Auch hier bleibt der Befund gemischt. Die direkte Vermittlung in die ambulante Versorgungsstruktur der KVB ist nach der Drucksache bereits möglich. Ein Zugriff auf Pflegedienste oder andere soziale Einrichtungen besteht derzeit aber nicht. Zudem erklärt die Staatsregierung, dass ihr über den Anteil nachweislich nicht medizinischer Notfälle keine eigenen detaillierten oder statistischen Auswertungen vorliegen; sie verweist insoweit auf den Rettungsdienstbericht Bayern 2025. [1]

Hinzu kommt, dass Bayern weitere Entlastungsinstrumente erprobt. Die Drucksache nennt das Rettungseinsatzfahrzeug (REF) im erweiterten Probebetrieb für minderschwere Einsätze ohne erwarteten Patiententransport. Ziel sei die Entlastung der Notfallrettung bei Einsätzen ohne Transportbedarf und die Vermeidung von Duplizitäten. Außerdem wurde seit dem Schuljahr 2025/2026 erstmals die Ausbildung zum Berufsbild „Disponent/in in einer ILS“ an der städtischen Berufsfachschule für Leitstellenwesen in München eingerichtet. [1]

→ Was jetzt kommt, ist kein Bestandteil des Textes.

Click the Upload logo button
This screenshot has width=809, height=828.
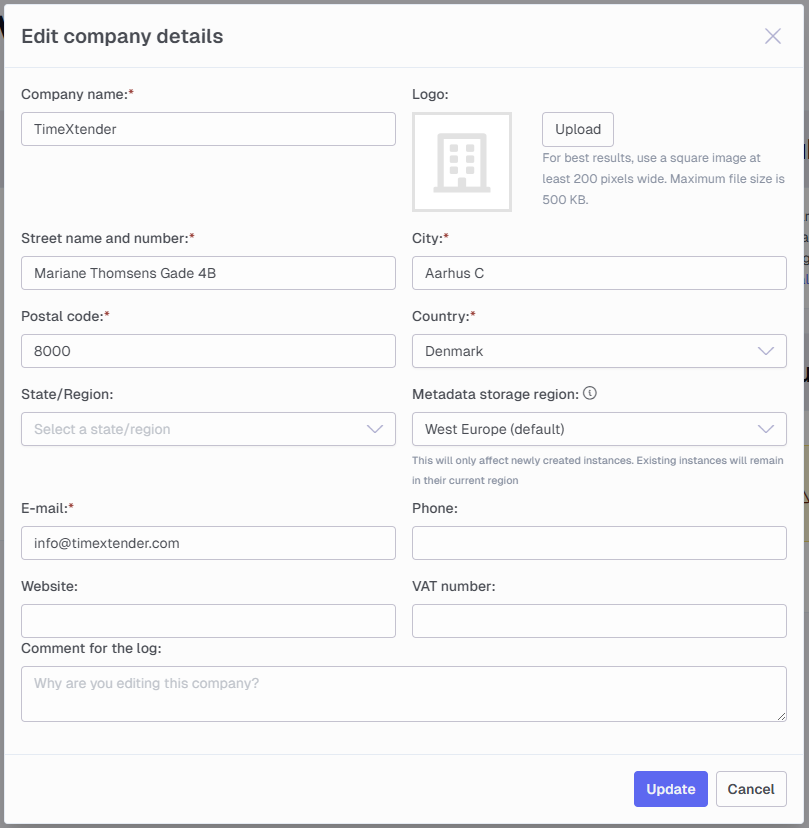(578, 129)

Unterm Strich beschreibt die Drucksache also kein chaotisches System, sondern einen organisatorisch geordneten Rettungsdienst mit steigender Belastung, Fachkräftedruck und begrenzter Datentiefe auf staatlicher Ebene. Der politische Befund ist weniger ein Strukturversagen als ein Steuerungsproblem unter Last: Bayern baut Ausbildung, Schnittstellen und Disposition weiter aus, kann aber zentrale Personal- und Einsatzfragen selbst nur eingeschränkt statistisch unterlegen. [1]

Fundstellen

[1] Bayerischer Landtag, Drucksache 19/9496 vom 12.02.2026, Schriftliche Anfrage der Abgeordneten Roland Magerl, Andreas Winhart, Matthias Vogler, Elena Roon, Franz Schmid (AfD) vom 14.11.2025: Notfallsanitäter, Rettungsassistenten und Notfallmediziner; Antwort des Staatsministeriums des Innern, für Sport und Integration vom 08.01.2026.